Debt Trap

Finance

Quick Definition

A Debt Trap is a situation where a person is unable to repay existing debts and keeps borrowing more money, leading to a cycle of increasing debt.

Detailed Explanation

A debt trap occurs when loan repayments (EMIs, interest) become so high that a borrower struggles to manage them and starts taking new loans to repay old ones. This creates a cycle of debt that is difficult to escape.

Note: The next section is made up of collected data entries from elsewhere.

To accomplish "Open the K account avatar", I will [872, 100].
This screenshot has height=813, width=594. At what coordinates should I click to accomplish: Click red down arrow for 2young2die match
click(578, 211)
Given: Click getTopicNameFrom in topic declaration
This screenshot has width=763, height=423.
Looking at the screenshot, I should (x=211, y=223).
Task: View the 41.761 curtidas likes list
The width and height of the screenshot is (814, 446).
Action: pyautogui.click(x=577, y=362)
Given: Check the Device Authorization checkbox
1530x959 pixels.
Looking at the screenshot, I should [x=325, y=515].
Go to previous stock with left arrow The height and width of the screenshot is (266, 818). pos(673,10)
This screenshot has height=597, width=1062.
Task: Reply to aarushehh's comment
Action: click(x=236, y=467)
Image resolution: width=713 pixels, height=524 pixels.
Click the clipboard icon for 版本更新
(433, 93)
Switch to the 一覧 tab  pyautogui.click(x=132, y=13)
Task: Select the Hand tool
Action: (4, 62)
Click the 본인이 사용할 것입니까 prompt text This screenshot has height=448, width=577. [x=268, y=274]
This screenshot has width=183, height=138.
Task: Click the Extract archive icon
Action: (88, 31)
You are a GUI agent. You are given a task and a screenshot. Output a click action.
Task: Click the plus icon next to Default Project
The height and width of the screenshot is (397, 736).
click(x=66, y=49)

High-interest loans like credit cards and personal loans often contribute to debt traps. Financial discipline and awareness are key to avoiding it.

Causes of Debt Trap

  • Excessive borrowing
  • High interest rates
  • Poor financial planning
  • Unexpected expenses (medical, job loss)

Warning Signs

  • Paying only minimum due on credit cards
  • Taking new loans to repay old ones
  • Missing EMI payments
  • Increasing outstanding balance

How to Avoid Debt Trap

  • Borrow only what you can repay
  • Maintain a budget and emergency fund
  • Pay full dues on time
  • Avoid unnecessary credit usage

How to Get Out of Debt Trap

  • Prioritize high-interest debt repayment
  • Consider debt consolidation
  • Reduce expenses and increase income
  • Seek financial advice if needed

Example

"A person uses a credit card, cannot repay fully, takes another loan to pay it, and continues this cycle—leading to a debt trap."